I’m not expert enough on the topic of Sergio Leone’s films to weigh in on whether or not Once Upon a Time in the West (1968) is his masterpiece, as is often claimed. It certainly has everything—both good and not-so-good—that I associate with Leone. The plot is sufficiently labyrinthian that I’m not surprised to find that Dario Argento had a hand in the story. There’s a good deal of symbolism, a methodical pace, a strong atmosphere and a few surprises. Does it really justify being 165 minutes long? Maybe. Whether it does or not, there’s no doubt that it leaves you feeling you’ve seen something of note. And none of this takes into account the against-type—to the point of being shocking—performance of Henry Fonda.
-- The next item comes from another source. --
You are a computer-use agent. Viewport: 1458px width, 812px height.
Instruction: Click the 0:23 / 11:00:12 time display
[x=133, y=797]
The intriguing thing is that for all the convoluted plot threads of Once Upon a Time in the West—some of which aren’t tied up till the very last scenes—the individual stories themselves aren’t especially complex. It’s all in the way they’re woven together. Leone is interested in turning these relatively simple stories into one epic tapestry—a compendium of the Western film. What he wants to create is a kind of ultimate Western—one that smashes a lot of the traditional iconography to become iconic in its own right. Had prior commitments not prevented Clint Eastwood, Eli Wallach and Lee Van Cleef (Leone’s own Western icons) from appearing in the opening sequence, this would have been more obvious.
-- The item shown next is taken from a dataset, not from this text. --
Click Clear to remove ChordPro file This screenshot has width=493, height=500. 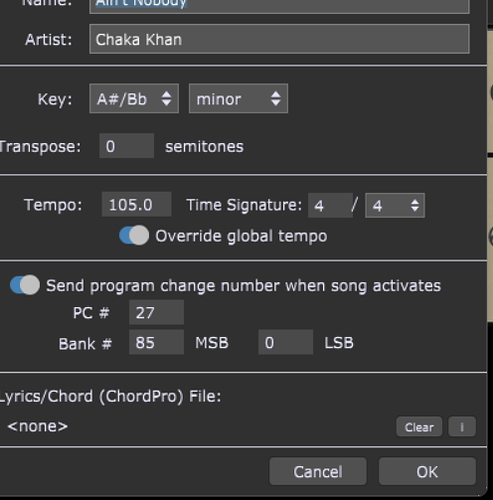coord(419,427)
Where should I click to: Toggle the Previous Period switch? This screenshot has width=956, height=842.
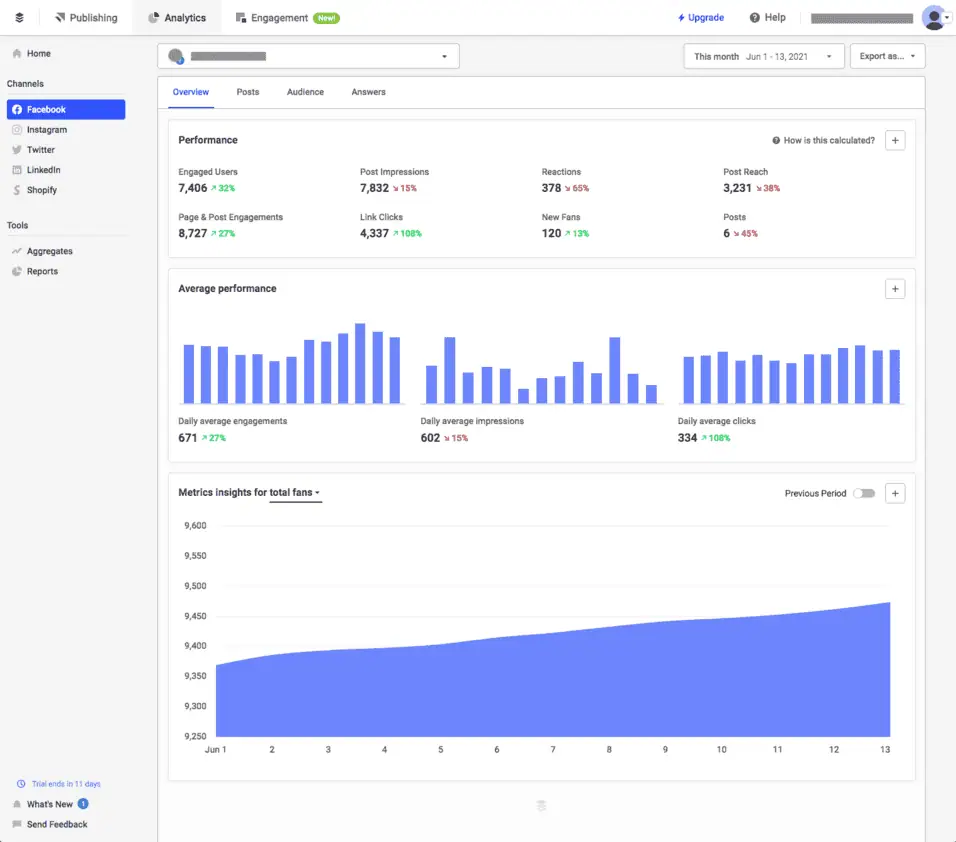coord(864,494)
The opening scene itself is perhaps the most iconic of all Leone. It includes everything we think of as a Leone trademark—and takes it to an extreme. The shots hold longer. The close-ups are just a little bigger. The wide-angle shots a little wider. It truly becomes the ultimate Leone sequence. The question is whether or not the rest of the film lives up to it. I’m in the “yes and no” column on that. There’s no single aspect of the movie that so burns itself into your memory—save perhaps the first shot of Henry Fonda—quite the way the opening does. Yet, the overall film is full of rich images, Leone touches and even a bit of Leone strangeness. In any case, it’s a bold film that you won’t soon forget.